Un destino para vivir la naturaleza
Bajo el lema «De la puerta de casa a la montaña» la red de carriles bici del Valle de Puster ofrece rutas para amantes de la bicicleta de carretera, la de montaña y la eléctrica – desde familias con niños pequeños hasta ciclistas profesionales. También las rutas de senderismo parten directamente de la casa de huéspedes, por ejemplo hacia el refugio Dreischusterhütte o hasta el Strudelkopf. Además, los huéspedes del Atto pueden disfrutar de todo el programa de actividades y de la zona de spa de la casa matriz Leitlhof, situada muy cerca. Quien recorra con calma, y provisto de prismáticos, el sendero que bordea el arroyo de Sesto descubrirá en este magnífico paisaje natural no pocas joyas de la flora y la fauna locales.
Una gastronomía rigurosamente regional
Además de cuatro suites exclusivas y un ático, el purista Atto pone a disposición también de los clientes externos un restaurante propio con terraza al sol. Se sirven platos ligeros, predominantemente de temporada, siguiendo el principio «Farm-to-Table» (de la granja a la mesa).


Qué se esconde detrás de este concepto culinario y qué tiene que ver el arraigo a la tierra con la sostenibilidad nos lo desveló el jefe de cocina Andreas Bachmann en esta entrevista:
¿En qué se diferencia el Atto de otros restaurantes de su categoría?
En otros sitios resulta más bien inusual que un plato se agote. Nosotros compramos a productores lo más pequeños posible y de los alrededores más próximos, y no precisamente al mayorista. El cliente lo entiende e incluso, por lo general, lo aprueba.

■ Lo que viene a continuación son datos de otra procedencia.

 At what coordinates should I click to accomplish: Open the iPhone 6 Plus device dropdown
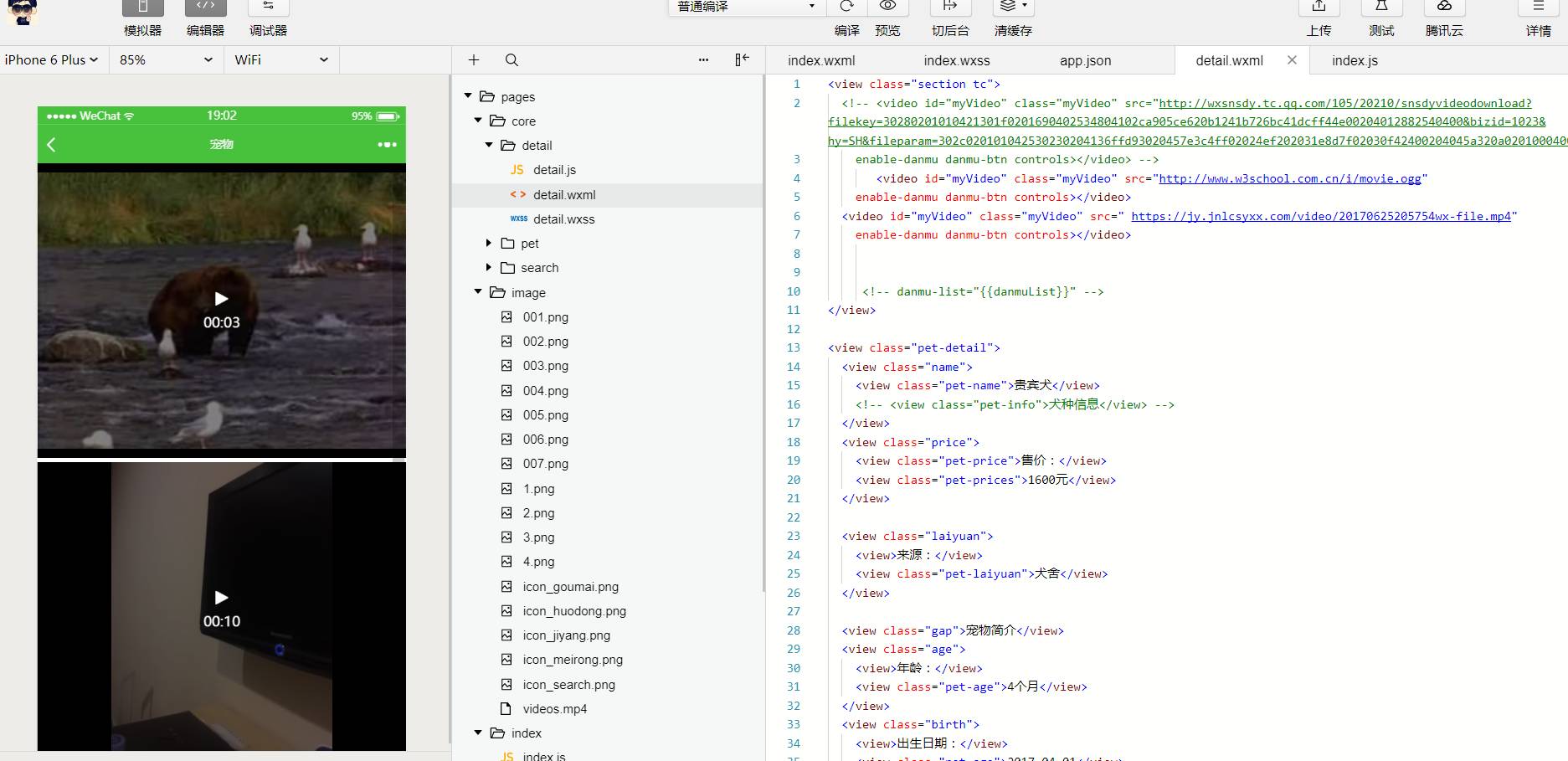(x=52, y=60)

¿Qué significa eso en concreto?
Ante todo, utilizamos los aproximadamente 900 productos que cuentan hoy con el sello de calidad «Roter Hahn» (Gallo Rojo) de la asociación de agricultores del Tirol del Sur. Solo cuando allí no hay (o se acaba) algo, buscamos otros productores regionales y, muy rara vez, también nacionales. Mantenemos un contacto estrecho con todos los agricultores y somos los primeros en enterarnos cuando, por ejemplo, hay un nuevo speck con menos sal o «más ahumado».

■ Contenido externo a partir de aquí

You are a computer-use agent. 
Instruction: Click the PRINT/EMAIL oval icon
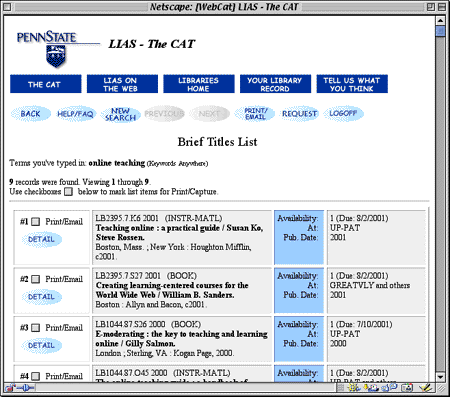coord(255,114)
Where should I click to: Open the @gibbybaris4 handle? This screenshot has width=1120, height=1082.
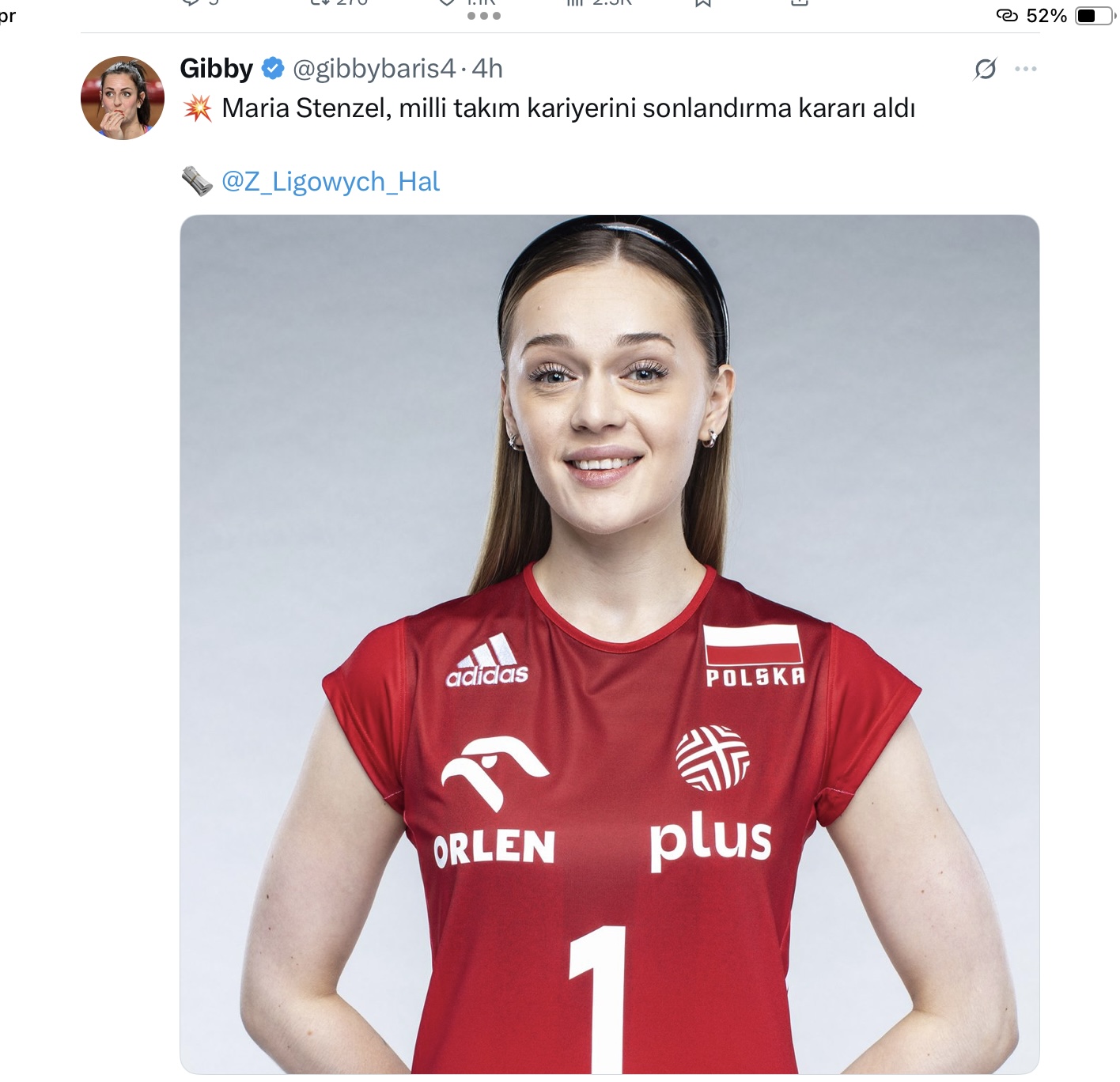pos(374,69)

¿Cómo evitan tirar alimentos?
Cuando en temporada baja hay mucho movimiento el fin de semana pero menos entre semana, recurrimos a distintos métodos de cocción. Además, ya no ofrecemos bufet de desayuno, sino que llevamos directamente a los apartamentos lo que se ha pedido la víspera. También en el restaurante esperamos a tener la comanda y solo entonces empezamos a preparar los platos. La espera, algo más larga por ello, la amenizamos con pan recién hecho y crema para untar, además de un saludo de la cocina. Los «miércoles de tapas» aprovechamos los productos que no se han utilizado hasta entonces en pequeñas raciones que ofrecemos a la carta a un precio económico. Tiene muy buena acogida, sobre todo entre grupos y familias, porque el ambiente se vuelve muy distendido y sociable: se piden y se comparten distintas «tapas del Tirol del Sur», ideales para probar algo nuevo.
¿Fue siempre su filosofía o fue el Atto el que le «fue calando»?
Yo mismo me crié en una granja con el sello «Roter Hahn», por eso sé apreciar la alta calidad. Pero, incluso como turista en Innichen, me importaría probar productos de la región. Para nosotros eso es algo natural y, por así decirlo, el ADN de la filosofía Atto.
Conclusión:
Aunque los dos establecimientos de la familia Mühlmann marcan acentos arquitectónicos distintos, ambas casas comparten rasgos esenciales: una sostenibilidad vivida como principio rector, la hospitalidad y un concepto gastronómico orientado a lo regional y lo estacional.